Ingesting content through User Interface (UI)

Edit online

Using the watsonx Assistant for Z Management Console, you can upload content stored in a remote S3-compatible location and ingest it into a dedicated collection source.

About this task

Tenant-based content ingestion helps you organize and manage content in a multi-tenant environment. When you ingest content, you select a specific tenant so that all data is associated with that tenant.

Content ingested for a tenant is isolated and accessible only within that tenant’s scope. This ensures secure, tenant-specific data handling and prevents access across tenants.

You can also use the Service Provider option to ingest content that is shared across all tenants.
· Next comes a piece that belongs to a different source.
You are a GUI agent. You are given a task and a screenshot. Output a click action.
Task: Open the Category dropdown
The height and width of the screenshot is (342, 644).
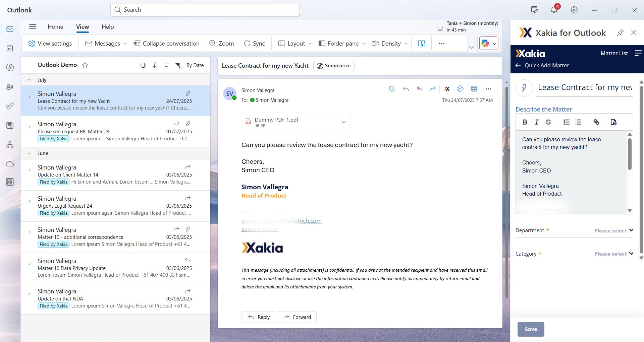(613, 254)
This is useful for common content that should be available across all tenants.

For more information on multitenancy, see Multitenancy in watsonx Assistant for Z.

Procedure

Navigate to your IBM Software Hub instance and log in.
Click in the top-right corner of the UI and select IBM Cloud Pak for Data.
On the WXA4Z Management Console card, click Launch.
Click Content Ingestion, and click Ingest Data.
Note: Alternatively, you can also access the Content Ingestion page by following these steps:
1. Log in to the Red Hat OpenShift console.
2. Click Networking > Routes.
3. Click the URL for wxa4z-contentingestion-ui-route.
  You are redirected to the watsonx Assistant for Z Management Console login page.
From the Tenant Name drop-down, select one of the following options:
- Tenant name: Choose this option to ingest content specific to the selected tenant.
- Service Provider: Choose this option to ingest common content that all tenants can access.
Click Ingest Data to proceed.
The Ingest Content modal appears.
Provide the following information:
Remote source type
1. Select the source type, then click Next.
Credentials
1. URL: URL of the remote source from which the content must be ingested.
2. Access Key ID: Access key of the remote source.
3. Secret Access Key: Secret key of the remote source.
4. Bucket Name: Name of the bucket containing the source files.
  
  Note: Supported file formats include: PDF, HTML, DOCX, CSV, XLS, XLSX, PPTX, and Markdown.
Collection Source
1. Collection Source: Choose a collection source where you want to ingest your content. You can either select one from the available list or create a new collection source.
  To create a collection source:
  1. Select New collection source .
  2. Enter a name in the Collection name field.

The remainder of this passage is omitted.